Figure 5. Time-course data of CO (red) and H₂ (blue) evolution during the photocatalytic reactions using the Cu^I complexes as redox photosensitizers. A 4 ml CH₃CN-TEOA (5:1 v/v) solution containing a Cu^I complex (0.5 mM), Fe(dmp)₂(NCS)₂ (0.05 mM), and BIH (10 mM) was irradiated using the 436 nm monochromatic light (intensity: 3 × 10⁻⁸ einstein s⁻¹) of a Xe lamp under a CO₂ atmosphere at 25°C.

The photocatalytic properties were highly dependent on the Cu complex photosensitizer used (Table 3). When Cu(Bph) was used, the efficiencies were enhanced to Φ_r = 3.9 with H₂ formation (Φ_r = 1.4). Take into account the low results for Cu(H) [Φ_r = 1.1 (Takeda et al., 2016)] and Cu(ph) (Φ_r = 2.3), increasing the number of the ph groups at the 4,7-positions of dmp tended to enhance the photosensitizing ability of these complexes for CO₂ reduction.

TABLE 3

Table 3. Quantum Yields of the Photocatalytic CO₂ Reduction (Φ_r) Using the Cu^I Complexes as Redox-Photosensitizer,^a Reduction Potentials (E_1/2), and Excited-State Quenching Rate (k_q) by BIH of the Cu^I Complexes.

Such the enhancement in the photosensitizing ability was also confirmed in the cases of complexes featuring 5-membered ring systems with heteroatoms at the 3-position, such as Cu(3fu), Cu(3th), and Cu(3Bzth). The most efficient case was Cu(3Bzth), which showed Φ_r values of 4.1 and 2.0 for CO and H₂ evolution, respectively. Even in the cases of Cu(3fu) and Cu(3th), the efficiencies for the CO₂ reduction were improved to Φ_r (CO) = 3.5 and 2.9, respectively, over those of Cu(ph).

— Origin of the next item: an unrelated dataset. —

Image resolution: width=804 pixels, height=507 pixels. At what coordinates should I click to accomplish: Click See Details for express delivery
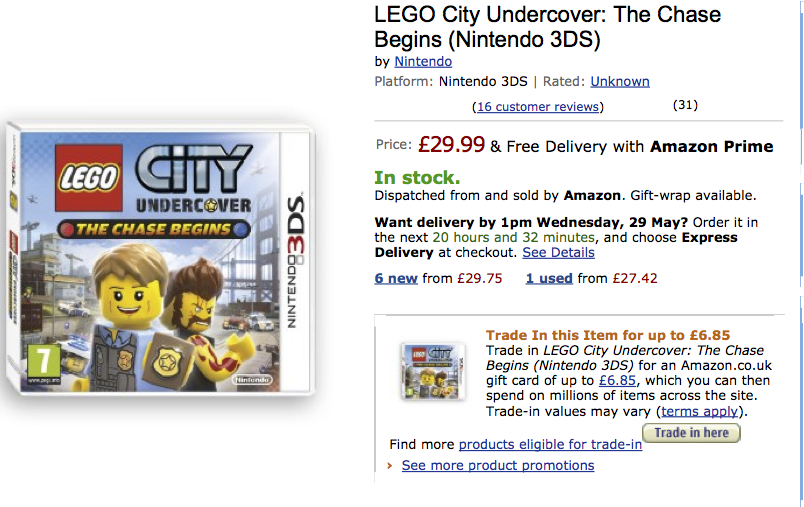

However, the Cu^I complexes containing 5-membered ring systems with heteroatoms at 2-position, such as Cu(2th), Cu(2Bzth), and Cu(2Bzfu), showed no any photosensitizing ability in this reaction system. These complexes may have lower oxidative power in their excited state because their highest occupied molecular orbital (HOMO) energies should now increase since the π orbitals in the substituted dmp, as well as the d orbitals on the Cu^I center, are destabilized. Actually, the first oxidation wave in the cyclic voltammetry (CV) measurements, an indicator of the HOMO energy, showed positive shifts for Cu(2th), Cu(2Bzth), and Cu(2Bzfu) (shoulder waves around 0.9 V vs. Ag/AgNO₃) compared to that of Cu(ph) (E_p = 0.92 V vs. Ag/AgNO₃) (Figure S4).

The excited states of these Cu^I complexes were effectively quenched in the presence of BIH, except for that of Cu(NO₂ph), which means that all of these complexes might generate the corresponding one-electron reduced state through the reductive quenching of their excited states by BIH during photoirradiation (Tamaki et al., 2013; Takeda et al., 2018). The quenching rate constants (k_q) were estimated to be ~10¹⁰ M⁻¹s⁻¹, corresponding to quantitative quenching (η_q) under photocatalytic conditions with 10 mM of BIH (Table 3). Because the quenching behavior in terms of the emission lifetimes was in good agreement with the emission intensity changes, and no changes were observed in the UV-vis and emission spectra of the Cu^I complexes, even in the presence of BIH (Figures S5–S12). These quenching reactions can be attributed to a dynamic quenching process, in which the excited state reacts with BIH bimolecularly.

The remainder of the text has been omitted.